- Stated exercise: Write out the stretch of the listing below from the line that contains "Where should I" through the end of the listing, leaving out the pictures.

- Extracted material:
※ ※ ※

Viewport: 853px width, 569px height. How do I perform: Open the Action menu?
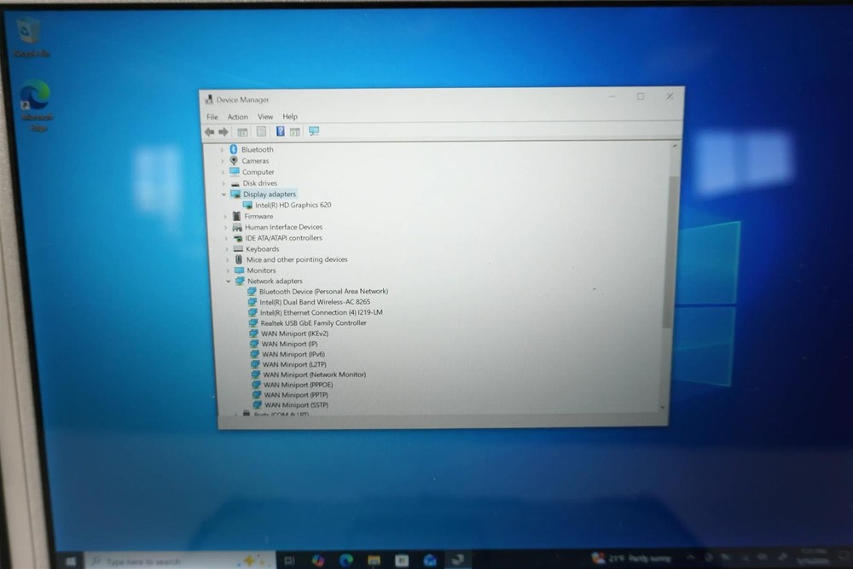237,117
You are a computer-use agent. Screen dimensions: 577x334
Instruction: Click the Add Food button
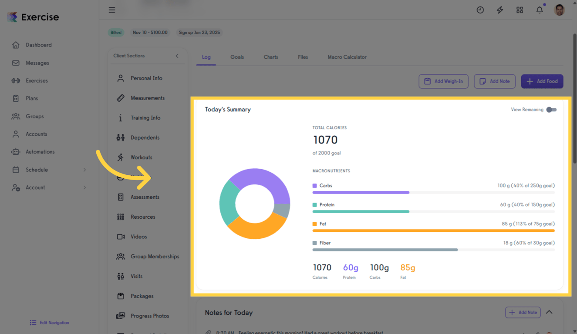(542, 81)
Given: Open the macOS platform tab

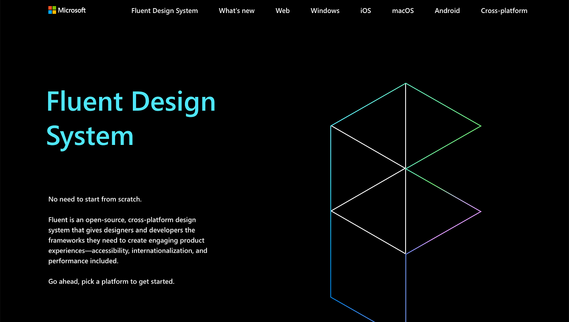Looking at the screenshot, I should click(x=403, y=11).
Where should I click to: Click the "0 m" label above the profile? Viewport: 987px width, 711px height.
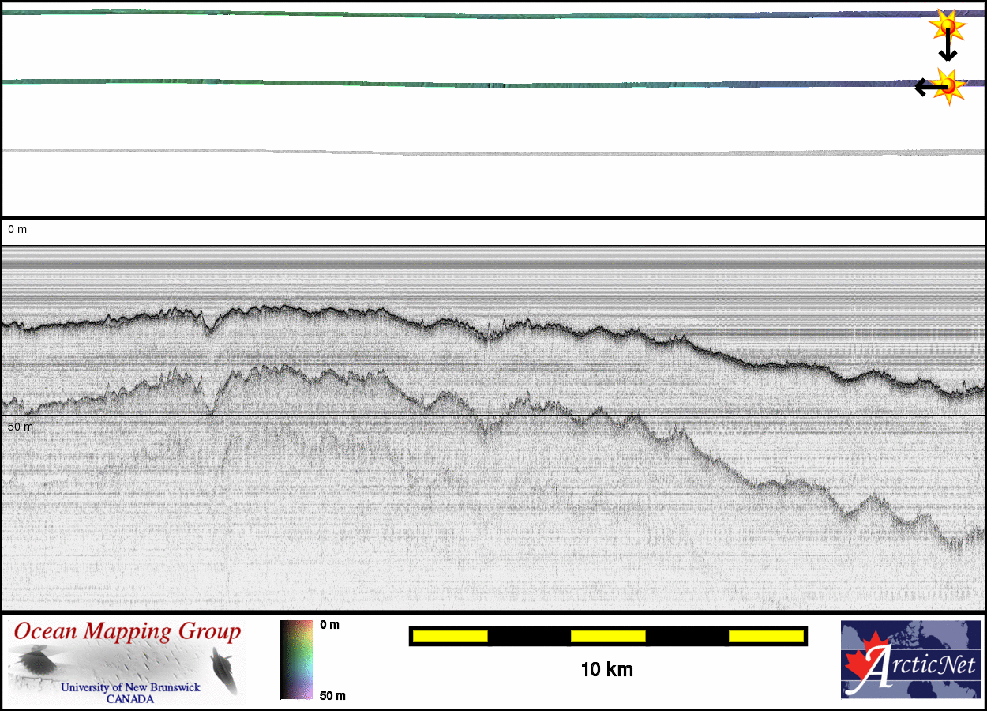(x=17, y=229)
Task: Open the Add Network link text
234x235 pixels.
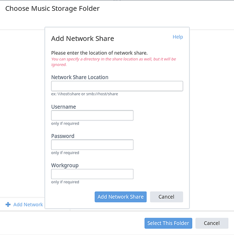Action: click(28, 204)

※ ※ ※

- The result:
Where should I click to: Click the "0 m" label above the profile? Viewport: 987px width, 711px height.
(x=17, y=229)
Task: Open the Add Network link text
234x235 pixels.
Action: click(28, 204)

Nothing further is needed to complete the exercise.